O esquema aqui é o mesmo: Kazuma Kiryu (dublado por Takaya Kuroda) assume o papel de Ryoma Sakamoto, Goro Majima (Hidenari Ugaki) é Soji Okita e por aí vai. Na nova versão do game alguns “atores” foram substituídos, com as inserções muito bem vindas dos vilões de Yakuza 0 (Daisuke Kuze, Hiroki Awano e Keiji Shibusawa) e Zhao Tianyou, de Yakuza: Like a Dragon, por exemplo.

Abrindo um parênteses aqui, apesar de gostar demais da interpretação de Riki Takeuchi (Awano), ícone do cinema de ação dos anos 1980 no Japão (procure por ele no Google depois), a troca de papéis no jogo foi um tanto injusta. Anteriormente o personagem foi interpretado por Shun Sugata, que já foi o Kamen Rider ZX – e para a audiência geral, ficou mais conhecido como o chefão da máfia Hitoshi Ishida, em Tokyo Vice (série do HBO Max). Uma troca boa, mas injusta: os dois poderiam continuar no jogo.

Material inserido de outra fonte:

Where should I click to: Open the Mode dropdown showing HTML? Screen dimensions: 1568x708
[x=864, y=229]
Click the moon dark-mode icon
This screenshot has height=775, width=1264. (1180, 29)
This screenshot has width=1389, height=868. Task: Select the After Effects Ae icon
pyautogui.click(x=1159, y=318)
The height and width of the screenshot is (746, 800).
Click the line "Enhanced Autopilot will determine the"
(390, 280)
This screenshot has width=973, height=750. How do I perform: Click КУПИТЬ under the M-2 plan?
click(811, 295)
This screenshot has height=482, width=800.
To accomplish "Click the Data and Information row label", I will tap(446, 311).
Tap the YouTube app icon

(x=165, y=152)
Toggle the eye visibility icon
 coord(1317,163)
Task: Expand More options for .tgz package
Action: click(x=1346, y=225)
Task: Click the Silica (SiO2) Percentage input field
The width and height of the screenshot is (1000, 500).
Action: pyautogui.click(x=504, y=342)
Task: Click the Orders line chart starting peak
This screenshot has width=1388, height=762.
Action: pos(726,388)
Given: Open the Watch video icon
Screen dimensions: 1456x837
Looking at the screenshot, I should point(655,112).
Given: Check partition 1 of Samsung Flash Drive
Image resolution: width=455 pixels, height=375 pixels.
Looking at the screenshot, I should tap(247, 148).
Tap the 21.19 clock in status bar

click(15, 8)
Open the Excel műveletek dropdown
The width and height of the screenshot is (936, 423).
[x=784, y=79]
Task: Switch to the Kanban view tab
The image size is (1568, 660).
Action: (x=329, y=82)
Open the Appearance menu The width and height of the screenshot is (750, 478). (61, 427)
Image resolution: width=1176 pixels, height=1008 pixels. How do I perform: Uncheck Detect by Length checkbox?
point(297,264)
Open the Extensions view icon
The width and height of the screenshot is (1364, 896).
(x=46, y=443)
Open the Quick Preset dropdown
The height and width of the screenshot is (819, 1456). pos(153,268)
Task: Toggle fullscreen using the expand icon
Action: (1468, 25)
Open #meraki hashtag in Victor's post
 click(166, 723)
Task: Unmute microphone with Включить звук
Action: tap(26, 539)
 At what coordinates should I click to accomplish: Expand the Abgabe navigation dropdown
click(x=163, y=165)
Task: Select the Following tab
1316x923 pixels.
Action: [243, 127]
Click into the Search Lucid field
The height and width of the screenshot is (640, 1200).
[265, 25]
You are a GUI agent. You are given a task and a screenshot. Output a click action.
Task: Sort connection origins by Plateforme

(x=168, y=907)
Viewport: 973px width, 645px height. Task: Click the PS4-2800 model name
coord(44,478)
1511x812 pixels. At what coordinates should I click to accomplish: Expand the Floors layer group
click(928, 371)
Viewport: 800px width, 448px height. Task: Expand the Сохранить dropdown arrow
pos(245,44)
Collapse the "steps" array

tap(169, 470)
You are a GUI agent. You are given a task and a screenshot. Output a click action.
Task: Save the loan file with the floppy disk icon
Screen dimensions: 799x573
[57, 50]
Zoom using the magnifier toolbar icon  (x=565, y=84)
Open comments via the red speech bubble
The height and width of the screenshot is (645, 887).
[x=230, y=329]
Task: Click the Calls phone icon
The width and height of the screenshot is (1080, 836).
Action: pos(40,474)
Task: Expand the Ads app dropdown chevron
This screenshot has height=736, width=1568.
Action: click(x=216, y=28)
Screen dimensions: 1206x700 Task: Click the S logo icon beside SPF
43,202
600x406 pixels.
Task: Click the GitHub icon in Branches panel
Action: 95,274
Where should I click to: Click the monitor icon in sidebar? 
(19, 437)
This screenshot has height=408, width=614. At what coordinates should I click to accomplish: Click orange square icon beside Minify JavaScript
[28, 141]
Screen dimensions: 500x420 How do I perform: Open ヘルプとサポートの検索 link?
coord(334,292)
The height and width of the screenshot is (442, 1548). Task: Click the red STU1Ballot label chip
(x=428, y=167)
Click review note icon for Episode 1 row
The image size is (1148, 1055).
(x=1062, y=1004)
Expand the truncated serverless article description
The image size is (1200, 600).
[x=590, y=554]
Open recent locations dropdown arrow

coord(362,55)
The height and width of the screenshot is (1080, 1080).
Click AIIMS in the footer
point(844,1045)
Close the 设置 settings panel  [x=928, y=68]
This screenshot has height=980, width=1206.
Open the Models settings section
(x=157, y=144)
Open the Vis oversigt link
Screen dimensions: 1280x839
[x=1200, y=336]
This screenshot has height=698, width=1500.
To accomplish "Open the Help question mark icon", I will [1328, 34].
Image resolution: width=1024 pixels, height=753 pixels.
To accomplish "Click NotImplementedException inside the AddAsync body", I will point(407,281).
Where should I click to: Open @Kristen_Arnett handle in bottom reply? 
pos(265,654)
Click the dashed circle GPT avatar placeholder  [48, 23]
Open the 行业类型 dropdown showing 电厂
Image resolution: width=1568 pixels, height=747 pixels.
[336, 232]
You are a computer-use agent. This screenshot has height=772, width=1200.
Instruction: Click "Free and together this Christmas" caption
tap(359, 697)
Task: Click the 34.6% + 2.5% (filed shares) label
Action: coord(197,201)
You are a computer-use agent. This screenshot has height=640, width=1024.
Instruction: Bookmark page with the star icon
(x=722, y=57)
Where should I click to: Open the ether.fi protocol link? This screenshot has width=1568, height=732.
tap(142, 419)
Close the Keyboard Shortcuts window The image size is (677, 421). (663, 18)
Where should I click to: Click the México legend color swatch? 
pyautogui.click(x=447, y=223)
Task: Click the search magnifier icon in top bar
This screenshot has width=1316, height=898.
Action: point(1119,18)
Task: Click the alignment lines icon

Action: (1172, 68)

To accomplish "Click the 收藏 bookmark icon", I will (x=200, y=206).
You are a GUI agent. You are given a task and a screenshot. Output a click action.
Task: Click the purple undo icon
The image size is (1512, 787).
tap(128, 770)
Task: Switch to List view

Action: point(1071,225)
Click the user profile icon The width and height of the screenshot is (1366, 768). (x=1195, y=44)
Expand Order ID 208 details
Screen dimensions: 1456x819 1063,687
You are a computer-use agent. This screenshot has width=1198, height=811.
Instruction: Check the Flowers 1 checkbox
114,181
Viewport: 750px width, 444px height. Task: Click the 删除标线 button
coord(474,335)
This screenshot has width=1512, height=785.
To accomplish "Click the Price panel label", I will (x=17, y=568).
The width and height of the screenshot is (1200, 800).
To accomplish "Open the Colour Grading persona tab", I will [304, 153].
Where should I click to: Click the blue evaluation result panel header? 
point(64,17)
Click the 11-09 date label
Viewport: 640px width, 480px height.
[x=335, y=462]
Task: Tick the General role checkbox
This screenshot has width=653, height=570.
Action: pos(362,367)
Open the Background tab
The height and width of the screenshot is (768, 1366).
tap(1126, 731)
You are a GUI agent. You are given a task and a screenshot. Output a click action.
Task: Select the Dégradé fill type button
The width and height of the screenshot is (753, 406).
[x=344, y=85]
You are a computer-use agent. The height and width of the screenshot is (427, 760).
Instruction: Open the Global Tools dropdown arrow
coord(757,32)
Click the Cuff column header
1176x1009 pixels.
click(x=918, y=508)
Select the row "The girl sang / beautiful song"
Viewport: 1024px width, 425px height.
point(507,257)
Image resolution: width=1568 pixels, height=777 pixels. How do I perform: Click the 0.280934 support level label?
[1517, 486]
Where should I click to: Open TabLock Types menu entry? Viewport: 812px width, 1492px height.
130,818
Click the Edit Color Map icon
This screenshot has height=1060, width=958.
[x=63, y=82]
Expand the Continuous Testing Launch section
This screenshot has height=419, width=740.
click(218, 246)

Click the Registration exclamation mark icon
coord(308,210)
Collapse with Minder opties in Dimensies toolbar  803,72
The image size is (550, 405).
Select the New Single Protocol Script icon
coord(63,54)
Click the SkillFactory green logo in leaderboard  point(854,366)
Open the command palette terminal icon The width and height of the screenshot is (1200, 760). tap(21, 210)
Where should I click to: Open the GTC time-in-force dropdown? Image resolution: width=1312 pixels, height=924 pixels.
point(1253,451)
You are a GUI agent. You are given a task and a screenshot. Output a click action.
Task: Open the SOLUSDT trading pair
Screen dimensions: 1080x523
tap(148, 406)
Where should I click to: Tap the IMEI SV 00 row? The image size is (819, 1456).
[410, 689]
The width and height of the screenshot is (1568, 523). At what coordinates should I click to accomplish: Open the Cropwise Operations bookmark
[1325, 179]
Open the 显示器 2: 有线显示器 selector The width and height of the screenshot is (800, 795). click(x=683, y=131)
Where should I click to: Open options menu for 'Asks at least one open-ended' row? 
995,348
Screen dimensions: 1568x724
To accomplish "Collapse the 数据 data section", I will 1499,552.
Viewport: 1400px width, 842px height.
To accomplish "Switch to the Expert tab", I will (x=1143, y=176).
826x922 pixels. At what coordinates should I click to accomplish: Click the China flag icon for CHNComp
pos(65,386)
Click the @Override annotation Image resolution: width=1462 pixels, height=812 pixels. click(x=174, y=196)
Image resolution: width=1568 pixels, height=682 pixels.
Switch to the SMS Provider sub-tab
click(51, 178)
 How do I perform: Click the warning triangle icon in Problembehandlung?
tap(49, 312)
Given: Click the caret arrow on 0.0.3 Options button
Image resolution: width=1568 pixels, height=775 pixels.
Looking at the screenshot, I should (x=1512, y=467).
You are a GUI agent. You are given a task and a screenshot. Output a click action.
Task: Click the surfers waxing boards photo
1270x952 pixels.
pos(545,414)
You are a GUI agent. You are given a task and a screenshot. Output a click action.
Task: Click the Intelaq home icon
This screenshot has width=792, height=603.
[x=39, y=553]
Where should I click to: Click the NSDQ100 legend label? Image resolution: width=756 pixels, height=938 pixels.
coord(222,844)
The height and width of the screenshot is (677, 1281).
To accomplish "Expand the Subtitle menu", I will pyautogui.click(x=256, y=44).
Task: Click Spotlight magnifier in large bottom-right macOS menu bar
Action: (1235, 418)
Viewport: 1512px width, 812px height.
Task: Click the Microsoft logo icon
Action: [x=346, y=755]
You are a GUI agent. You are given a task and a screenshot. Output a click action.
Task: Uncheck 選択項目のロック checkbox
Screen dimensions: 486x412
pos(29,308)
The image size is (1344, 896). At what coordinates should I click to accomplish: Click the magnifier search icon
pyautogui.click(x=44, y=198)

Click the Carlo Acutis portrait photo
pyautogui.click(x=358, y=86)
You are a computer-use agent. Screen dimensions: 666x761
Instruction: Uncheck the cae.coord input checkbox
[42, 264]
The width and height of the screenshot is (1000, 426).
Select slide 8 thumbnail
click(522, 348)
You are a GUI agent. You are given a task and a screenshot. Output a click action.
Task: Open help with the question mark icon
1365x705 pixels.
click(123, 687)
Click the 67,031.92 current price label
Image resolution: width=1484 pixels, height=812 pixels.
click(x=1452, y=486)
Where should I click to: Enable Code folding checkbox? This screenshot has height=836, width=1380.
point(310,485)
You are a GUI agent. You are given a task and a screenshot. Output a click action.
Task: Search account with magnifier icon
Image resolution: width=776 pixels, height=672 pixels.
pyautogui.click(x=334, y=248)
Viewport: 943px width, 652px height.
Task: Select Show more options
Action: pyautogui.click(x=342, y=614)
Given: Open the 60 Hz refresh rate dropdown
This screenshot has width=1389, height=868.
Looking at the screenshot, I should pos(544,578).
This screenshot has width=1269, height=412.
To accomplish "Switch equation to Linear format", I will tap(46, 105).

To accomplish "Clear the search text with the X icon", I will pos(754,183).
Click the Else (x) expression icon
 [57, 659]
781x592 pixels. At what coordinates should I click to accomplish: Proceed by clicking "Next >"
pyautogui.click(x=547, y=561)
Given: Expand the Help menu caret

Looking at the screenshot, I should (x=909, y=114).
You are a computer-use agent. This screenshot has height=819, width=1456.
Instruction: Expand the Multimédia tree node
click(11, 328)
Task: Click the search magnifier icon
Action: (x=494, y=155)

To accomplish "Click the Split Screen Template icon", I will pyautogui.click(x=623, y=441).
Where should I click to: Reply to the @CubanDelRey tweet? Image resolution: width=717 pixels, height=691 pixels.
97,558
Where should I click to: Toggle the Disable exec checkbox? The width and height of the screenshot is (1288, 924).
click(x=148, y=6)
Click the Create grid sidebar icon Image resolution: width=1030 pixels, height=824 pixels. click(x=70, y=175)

O melhor de tudo é que o jogador não fica só surpreso com a história em si, mas também com as aparições dos seus personagens preferidos atuando em outros papéis. Um dos exemplos mais clássicos é a chegada de Okada Izo, um dos quatro grandes assassinos do período Bakumatsu na vida real, interpretado no jogo por Akira Nishikiyama, o melhor amigo de Kiryu e principal vilão de Yakuza Kiwami. Ficou surpreso com isso? Então não perde por esperar na hora de ser apresentado a Saitou Hajime, o capitão da Terceira Divisão do Shinsengumi (figura histórica também, bastante conhecida pelos fãs de Kenshin).

Com isso, Like a Dragon: Ishin possui sua própria trama, que mistura o real com a fantasia maluca dos roteiros dos demais jogos da série. Não fica atrás de nenhum deles no quesito “imersão do jogador”, colocando-o para viver dentro de um mundo fictício único e completo, cheio de atividades complementares.
Dos minigames mais bizarros (como beber saquê ou disputar janken-po com geishas, pescaria ou até mesmo gerenciar uma loja de udon), tem de tudo. Além de ser uma boa forma de se iniciar na franquia como um todo, já que o game não tem ligações diretas com outras obras.